═════ RECORDS FOR PROCESSING ═════

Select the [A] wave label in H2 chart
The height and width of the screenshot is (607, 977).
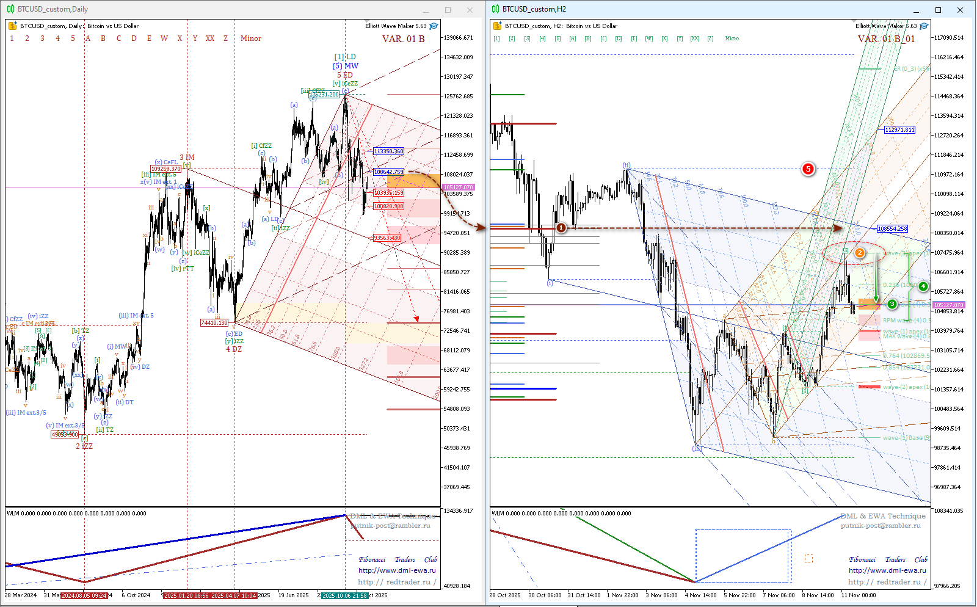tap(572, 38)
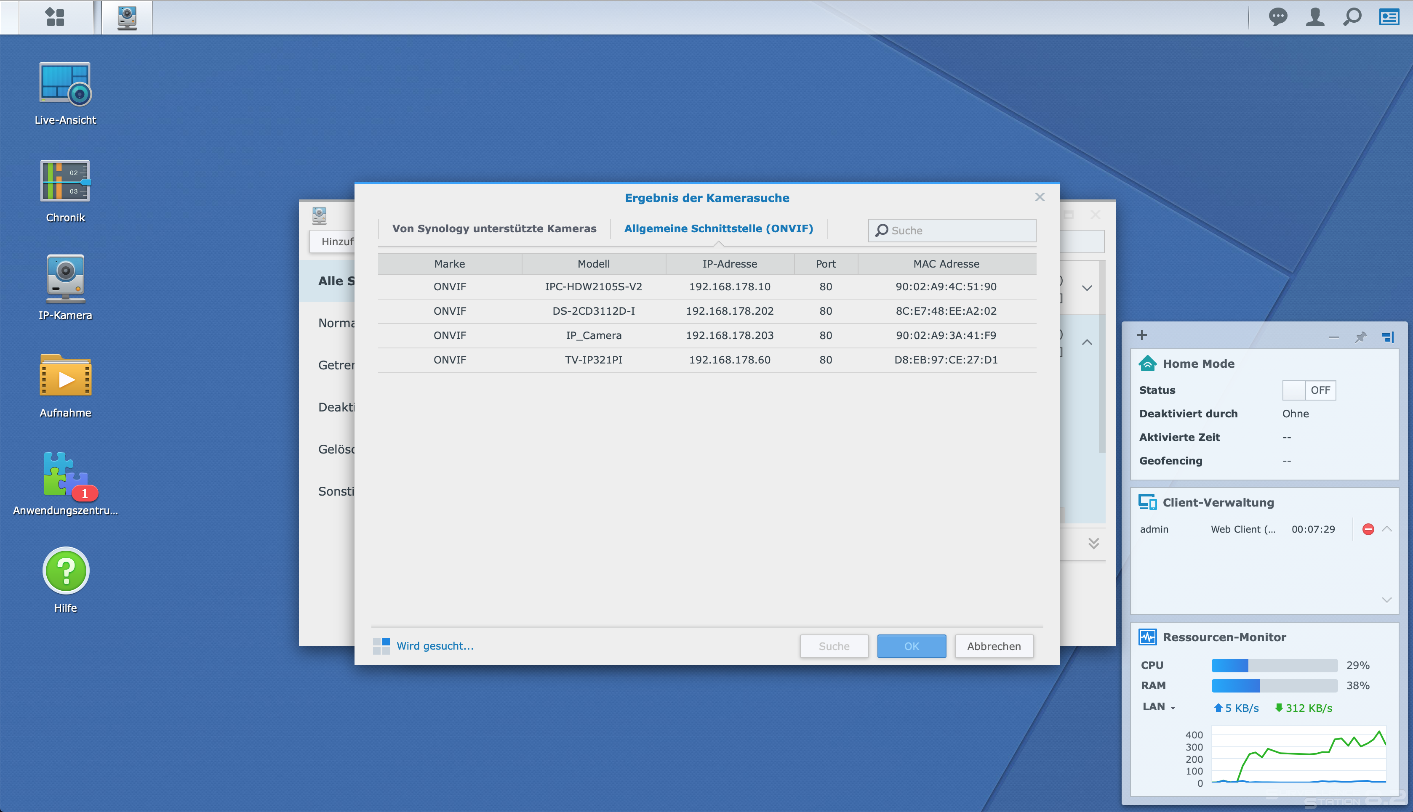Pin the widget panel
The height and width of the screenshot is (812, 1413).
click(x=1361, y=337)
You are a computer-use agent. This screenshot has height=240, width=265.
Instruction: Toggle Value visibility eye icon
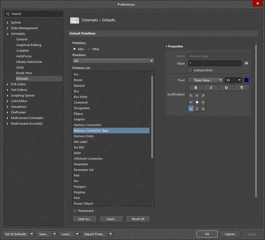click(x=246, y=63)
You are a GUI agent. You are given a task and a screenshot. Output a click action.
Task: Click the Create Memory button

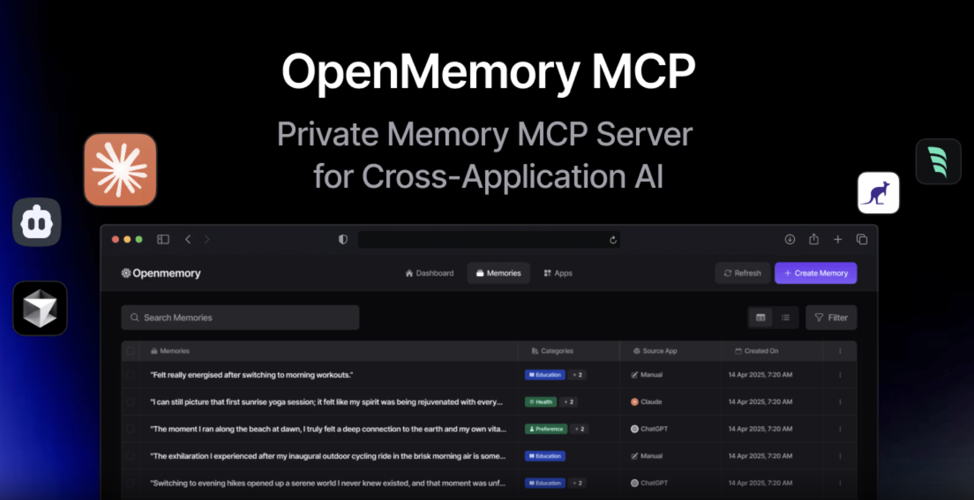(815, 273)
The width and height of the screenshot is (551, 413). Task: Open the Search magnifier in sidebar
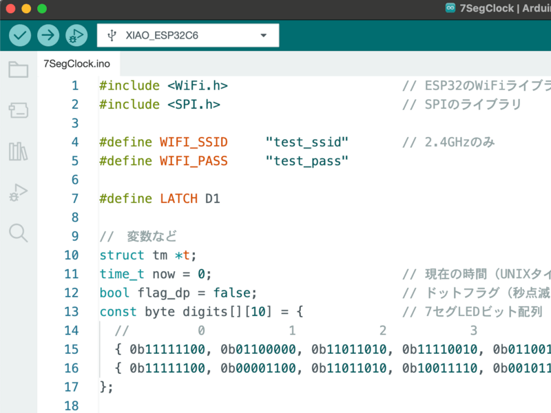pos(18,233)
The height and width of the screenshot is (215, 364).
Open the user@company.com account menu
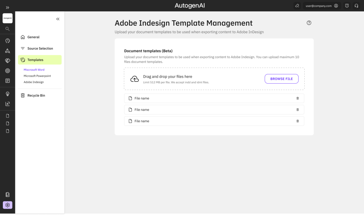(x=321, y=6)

═════

#### [INSTRUCTIONS FOR THE TASK]
Copy out every line above word for word, leaving out the pictures.

#### [EXERCISE RESPONSE]
Select the [A] wave label in H2 chart
The height and width of the screenshot is (607, 977).
tap(572, 38)
Pin the widget panel
The height and width of the screenshot is (812, 1413).
click(x=1361, y=337)
You are a computer-use agent. This screenshot has height=240, width=265.
Instruction: Toggle Value visibility eye icon
click(x=246, y=63)
You are a GUI agent. You are given a task and a screenshot. Output a click action.
Task: Click the Create Memory button

(815, 273)
The width and height of the screenshot is (551, 413). Task: Open the Search magnifier in sidebar
pos(18,233)
The height and width of the screenshot is (215, 364).
Open the user@company.com account menu
(x=321, y=6)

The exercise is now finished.